• _ASSIGNED TASK_
The copy should begin at the line containing "Image resolution: width=403" and end at the last line of the material. Please reproduce those lines exactly and keep pictures out.

RECORDS FOR THIS TASK section start

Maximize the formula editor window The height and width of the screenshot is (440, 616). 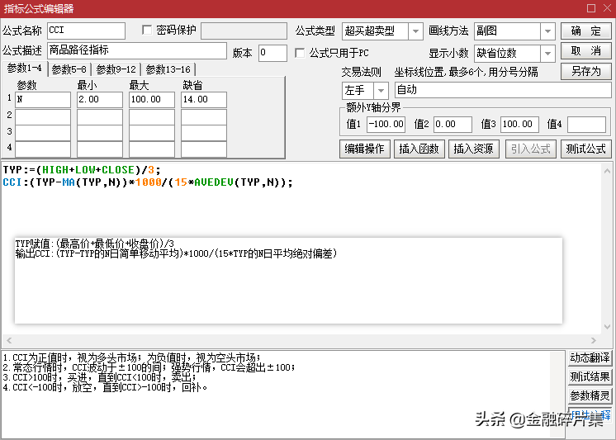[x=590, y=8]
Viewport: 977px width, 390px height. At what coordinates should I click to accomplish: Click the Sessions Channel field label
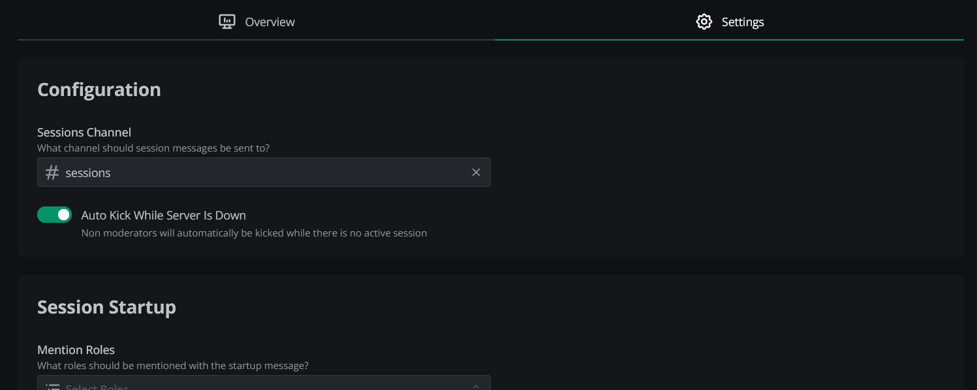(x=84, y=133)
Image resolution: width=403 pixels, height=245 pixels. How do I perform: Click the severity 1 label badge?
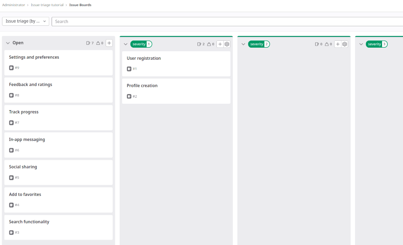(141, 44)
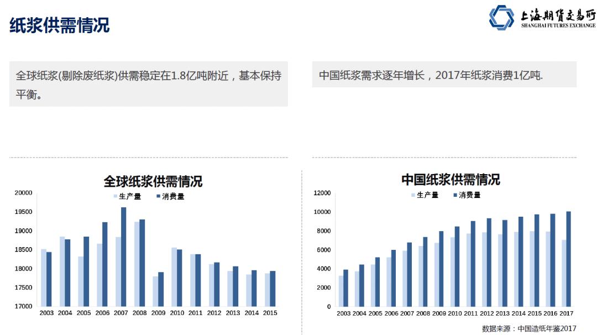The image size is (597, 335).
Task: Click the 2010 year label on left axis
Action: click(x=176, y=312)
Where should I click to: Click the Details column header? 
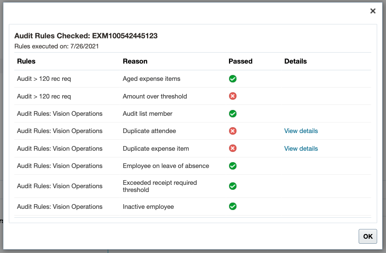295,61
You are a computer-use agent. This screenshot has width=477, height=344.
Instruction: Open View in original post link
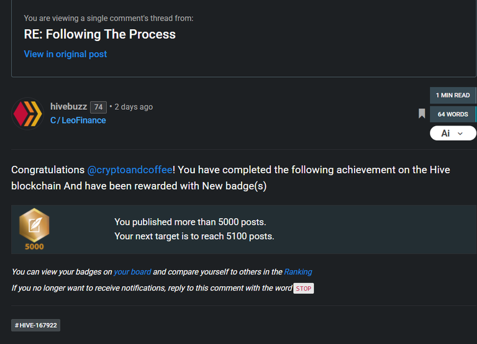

RECORDS FOR THIS TASK section end

• _RESULT OF THE TASK_
Image resolution: width=403 pixels, height=245 pixels. How do I perform: Click the severity 1 label badge?
(141, 44)
The image size is (597, 335).
Task: Click the 2010 year label on left axis
Action: click(x=176, y=312)
Where should I click to: Click the Details column header? 
295,61
You are a computer-use agent. This screenshot has width=477, height=344.
Instruction: Open View in original post link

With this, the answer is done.